22 Août 1914
22 Août 1914
Ô joie ! le vaguemestre me remet trois lettres des 8 – 10 et 11 Août. Ma femme m’apprend que ma petite Simonne, elle a un peu plus d’un an, marche presque seule. Dire que je suis privé du plaisir de la voir ébaucher ses premiers pas ! Lorsque je rentrerai, dans quelques semaines, elle sera devenue une petite bonne femme solide sur ses jambes mignonnes. Ah ! les Boches me paieront cette joie familiale qu’ils me volent ! Enfin, tous les miens sont en bonne santé, c’est ce que je puis souhaiter de meilleur pour l’instant.
Simonne à Piaud, près de Jonzac (Charente), vers 1915. (coll. pers.)
Pour rendre encore plus pénible notre fastidieuse et énervante faction, un orage épouvantable se déchaine sur nous. En un clin d’œil, la pluie détrempe le sol d’une façon infecte et endommage presque irrémédiablement nos pauvres abris de paille et de branchages.
La canonnade ne cesse de retentir. A deux ou trois kilomètres devant nous, nous voyons éclater, avec un fracas formidable, accompagné d’une épaisse fumée couleur de suie, de grosses marmites boches. Peu à peu elles se rapprochent et il en tombe un certain nombre sur les villages de Sivry[1] et de Belleau, couchés à nos pieds dans le creux de la vallée. A la jumelle on aperçoit très distinctement les blessures faites aux maisons par les terribles engins.

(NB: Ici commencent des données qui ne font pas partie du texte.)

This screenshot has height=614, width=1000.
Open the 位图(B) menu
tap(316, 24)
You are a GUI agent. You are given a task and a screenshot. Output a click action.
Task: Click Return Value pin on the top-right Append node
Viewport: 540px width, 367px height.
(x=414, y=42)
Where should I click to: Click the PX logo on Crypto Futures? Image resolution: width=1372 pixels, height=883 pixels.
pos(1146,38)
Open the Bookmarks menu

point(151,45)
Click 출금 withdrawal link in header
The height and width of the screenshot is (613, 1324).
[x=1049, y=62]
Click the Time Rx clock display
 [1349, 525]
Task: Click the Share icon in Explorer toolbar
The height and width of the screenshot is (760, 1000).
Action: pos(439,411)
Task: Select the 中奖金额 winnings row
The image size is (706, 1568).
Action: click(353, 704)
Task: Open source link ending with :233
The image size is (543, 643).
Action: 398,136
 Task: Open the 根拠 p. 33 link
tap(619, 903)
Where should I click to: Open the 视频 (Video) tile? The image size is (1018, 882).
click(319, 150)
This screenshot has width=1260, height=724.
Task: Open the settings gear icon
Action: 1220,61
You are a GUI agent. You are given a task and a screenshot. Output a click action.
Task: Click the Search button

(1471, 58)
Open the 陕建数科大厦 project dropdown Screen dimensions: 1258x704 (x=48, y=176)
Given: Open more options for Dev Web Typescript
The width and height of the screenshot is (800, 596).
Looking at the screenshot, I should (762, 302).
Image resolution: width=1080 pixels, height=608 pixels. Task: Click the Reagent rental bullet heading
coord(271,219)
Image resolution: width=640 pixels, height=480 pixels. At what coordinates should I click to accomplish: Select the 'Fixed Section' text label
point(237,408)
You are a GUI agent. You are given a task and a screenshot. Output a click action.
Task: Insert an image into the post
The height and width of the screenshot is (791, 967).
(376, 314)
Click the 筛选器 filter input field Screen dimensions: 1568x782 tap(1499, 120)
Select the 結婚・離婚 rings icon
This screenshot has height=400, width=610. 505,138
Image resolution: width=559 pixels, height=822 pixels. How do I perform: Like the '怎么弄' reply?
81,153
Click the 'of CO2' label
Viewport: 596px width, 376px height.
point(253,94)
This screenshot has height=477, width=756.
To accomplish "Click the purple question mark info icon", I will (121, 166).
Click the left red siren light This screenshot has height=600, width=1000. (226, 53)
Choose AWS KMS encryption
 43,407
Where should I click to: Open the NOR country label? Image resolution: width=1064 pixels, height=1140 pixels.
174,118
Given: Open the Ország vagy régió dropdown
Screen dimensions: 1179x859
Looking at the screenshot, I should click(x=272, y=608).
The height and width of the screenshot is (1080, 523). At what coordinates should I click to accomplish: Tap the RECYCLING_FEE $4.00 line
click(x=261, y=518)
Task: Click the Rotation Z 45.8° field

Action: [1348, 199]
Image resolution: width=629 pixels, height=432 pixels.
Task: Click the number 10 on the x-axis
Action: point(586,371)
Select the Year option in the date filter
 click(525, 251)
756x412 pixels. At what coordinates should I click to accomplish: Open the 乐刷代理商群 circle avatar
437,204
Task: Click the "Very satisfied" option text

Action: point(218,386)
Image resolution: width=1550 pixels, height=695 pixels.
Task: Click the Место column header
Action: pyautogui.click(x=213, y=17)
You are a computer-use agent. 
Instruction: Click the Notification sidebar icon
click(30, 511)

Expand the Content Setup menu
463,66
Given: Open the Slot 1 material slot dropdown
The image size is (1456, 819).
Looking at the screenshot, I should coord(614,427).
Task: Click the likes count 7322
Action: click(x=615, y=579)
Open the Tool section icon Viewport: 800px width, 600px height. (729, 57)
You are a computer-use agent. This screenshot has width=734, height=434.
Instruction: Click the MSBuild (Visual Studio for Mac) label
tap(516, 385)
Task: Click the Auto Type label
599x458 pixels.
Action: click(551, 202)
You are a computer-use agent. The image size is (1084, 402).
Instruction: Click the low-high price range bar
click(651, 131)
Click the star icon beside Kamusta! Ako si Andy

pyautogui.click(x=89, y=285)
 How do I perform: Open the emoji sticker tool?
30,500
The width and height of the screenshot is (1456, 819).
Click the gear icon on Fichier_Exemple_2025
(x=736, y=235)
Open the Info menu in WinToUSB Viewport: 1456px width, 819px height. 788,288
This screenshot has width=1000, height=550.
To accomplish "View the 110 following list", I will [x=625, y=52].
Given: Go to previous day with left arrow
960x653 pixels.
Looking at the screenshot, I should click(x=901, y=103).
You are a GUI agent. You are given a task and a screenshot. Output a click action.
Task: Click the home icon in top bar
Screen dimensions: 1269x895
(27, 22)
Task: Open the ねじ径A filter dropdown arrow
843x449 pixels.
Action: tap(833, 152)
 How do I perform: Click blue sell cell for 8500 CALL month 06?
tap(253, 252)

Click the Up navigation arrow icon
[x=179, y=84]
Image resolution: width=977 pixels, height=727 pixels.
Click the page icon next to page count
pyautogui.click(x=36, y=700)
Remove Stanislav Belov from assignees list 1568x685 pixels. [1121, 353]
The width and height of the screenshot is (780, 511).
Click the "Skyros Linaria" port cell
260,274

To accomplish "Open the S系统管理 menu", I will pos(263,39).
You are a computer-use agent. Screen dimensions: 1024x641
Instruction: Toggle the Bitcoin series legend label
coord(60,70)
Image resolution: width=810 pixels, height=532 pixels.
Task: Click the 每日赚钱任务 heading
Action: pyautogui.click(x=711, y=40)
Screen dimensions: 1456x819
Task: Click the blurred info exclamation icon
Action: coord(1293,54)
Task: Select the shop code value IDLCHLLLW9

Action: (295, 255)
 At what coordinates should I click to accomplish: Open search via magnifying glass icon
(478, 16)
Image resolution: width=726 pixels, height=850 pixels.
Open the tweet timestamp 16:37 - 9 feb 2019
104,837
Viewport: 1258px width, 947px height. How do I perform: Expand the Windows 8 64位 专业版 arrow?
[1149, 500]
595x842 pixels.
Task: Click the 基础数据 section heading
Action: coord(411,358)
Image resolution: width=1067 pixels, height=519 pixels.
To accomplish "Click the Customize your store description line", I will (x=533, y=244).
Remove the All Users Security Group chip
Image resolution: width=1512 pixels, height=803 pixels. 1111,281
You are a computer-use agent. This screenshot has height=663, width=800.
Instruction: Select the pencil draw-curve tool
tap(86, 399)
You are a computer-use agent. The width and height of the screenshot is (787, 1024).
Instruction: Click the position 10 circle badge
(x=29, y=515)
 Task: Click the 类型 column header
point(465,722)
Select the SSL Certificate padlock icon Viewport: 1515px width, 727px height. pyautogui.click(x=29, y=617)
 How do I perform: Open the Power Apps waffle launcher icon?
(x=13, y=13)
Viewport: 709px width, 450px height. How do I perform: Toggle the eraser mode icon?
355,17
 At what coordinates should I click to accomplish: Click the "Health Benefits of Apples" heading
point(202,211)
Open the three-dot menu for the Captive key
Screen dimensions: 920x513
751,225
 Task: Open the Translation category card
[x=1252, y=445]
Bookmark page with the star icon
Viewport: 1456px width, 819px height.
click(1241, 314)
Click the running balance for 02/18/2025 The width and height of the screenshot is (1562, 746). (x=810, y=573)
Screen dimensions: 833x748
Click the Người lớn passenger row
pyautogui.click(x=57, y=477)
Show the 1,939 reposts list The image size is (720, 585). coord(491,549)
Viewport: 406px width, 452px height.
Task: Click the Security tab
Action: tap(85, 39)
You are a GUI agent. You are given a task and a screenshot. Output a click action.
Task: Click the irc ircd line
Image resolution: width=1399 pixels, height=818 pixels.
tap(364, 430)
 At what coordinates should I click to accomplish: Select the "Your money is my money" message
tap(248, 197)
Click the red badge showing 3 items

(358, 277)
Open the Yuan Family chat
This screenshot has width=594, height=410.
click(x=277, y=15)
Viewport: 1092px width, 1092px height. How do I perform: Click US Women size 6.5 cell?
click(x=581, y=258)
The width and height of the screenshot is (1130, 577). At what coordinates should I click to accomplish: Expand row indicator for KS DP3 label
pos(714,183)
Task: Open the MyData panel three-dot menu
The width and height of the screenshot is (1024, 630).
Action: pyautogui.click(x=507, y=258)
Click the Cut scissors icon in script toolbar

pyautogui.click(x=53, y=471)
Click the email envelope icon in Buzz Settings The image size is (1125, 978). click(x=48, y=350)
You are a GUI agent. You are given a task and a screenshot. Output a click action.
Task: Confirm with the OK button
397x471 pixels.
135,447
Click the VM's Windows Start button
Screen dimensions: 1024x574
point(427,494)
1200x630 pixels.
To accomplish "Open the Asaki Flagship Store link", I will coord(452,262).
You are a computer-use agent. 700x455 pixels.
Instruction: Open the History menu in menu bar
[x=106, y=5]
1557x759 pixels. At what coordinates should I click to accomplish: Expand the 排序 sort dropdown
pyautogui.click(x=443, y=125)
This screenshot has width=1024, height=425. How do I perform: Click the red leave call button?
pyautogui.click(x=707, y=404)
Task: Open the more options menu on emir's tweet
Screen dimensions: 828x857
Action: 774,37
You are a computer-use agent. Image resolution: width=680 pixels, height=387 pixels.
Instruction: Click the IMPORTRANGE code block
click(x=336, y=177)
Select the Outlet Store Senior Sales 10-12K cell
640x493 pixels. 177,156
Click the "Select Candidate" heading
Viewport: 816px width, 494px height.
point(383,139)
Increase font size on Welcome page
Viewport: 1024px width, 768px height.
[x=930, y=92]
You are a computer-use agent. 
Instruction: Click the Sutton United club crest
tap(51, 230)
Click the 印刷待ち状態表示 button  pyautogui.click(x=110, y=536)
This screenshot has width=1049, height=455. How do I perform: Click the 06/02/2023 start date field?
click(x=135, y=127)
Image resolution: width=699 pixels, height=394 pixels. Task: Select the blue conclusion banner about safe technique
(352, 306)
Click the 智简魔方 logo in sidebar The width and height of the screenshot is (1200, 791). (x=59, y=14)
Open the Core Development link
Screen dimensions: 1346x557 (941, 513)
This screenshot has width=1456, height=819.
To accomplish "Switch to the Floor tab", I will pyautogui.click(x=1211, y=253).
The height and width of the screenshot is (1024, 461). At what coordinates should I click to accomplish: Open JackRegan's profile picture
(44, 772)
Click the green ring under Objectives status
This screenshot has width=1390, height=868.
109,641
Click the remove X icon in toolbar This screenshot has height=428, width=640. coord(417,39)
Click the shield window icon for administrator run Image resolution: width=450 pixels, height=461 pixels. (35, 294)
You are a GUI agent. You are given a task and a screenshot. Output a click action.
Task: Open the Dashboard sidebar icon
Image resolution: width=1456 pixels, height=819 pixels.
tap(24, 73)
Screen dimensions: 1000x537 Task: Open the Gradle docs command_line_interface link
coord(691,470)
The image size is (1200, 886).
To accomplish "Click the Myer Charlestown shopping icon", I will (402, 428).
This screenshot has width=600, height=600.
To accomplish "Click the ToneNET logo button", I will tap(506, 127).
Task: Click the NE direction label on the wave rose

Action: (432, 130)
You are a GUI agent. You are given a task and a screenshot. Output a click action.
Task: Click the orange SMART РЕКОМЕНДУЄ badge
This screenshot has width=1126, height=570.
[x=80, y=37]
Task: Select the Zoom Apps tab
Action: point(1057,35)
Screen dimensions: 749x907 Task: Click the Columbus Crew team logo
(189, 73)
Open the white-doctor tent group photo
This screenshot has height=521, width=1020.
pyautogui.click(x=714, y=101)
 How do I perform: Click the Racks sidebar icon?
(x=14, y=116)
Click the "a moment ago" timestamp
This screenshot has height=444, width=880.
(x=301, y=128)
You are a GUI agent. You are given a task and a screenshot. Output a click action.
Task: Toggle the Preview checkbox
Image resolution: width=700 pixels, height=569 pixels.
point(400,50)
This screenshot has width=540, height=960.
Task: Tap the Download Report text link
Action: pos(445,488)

Aussi, les habitants s’enfuient-ils en toute hâte. C’est pitié de voir ces pauvres gens se sauver, portant de jeunes enfants et poussant leur bétail devant eux ! ils jettent, en s’en allant, un dernier regard sur leur demeure qu’ils retrouveront qui sait quand et dans quel état ! Lorsqu’ils passent devant nous, il me semble lire dans leurs yeux humides, un muet reproche à notre adresse qui n’avons pas pu leur éviter cette désolation… Soyez tranquilles, braves gens, nous vous rendrons vos fermes et vos terres lorsqu’il nous sera permis d’étreindre à la gorge, ces misérables brutes qui s’acharnent à ne faire la guerre qu’aux faibles et aux innocents.
[1] A partir de maintenant je corrigerai systématiquement l’orthographe de Sivry, que Lucien écrivait Civry (NDLR).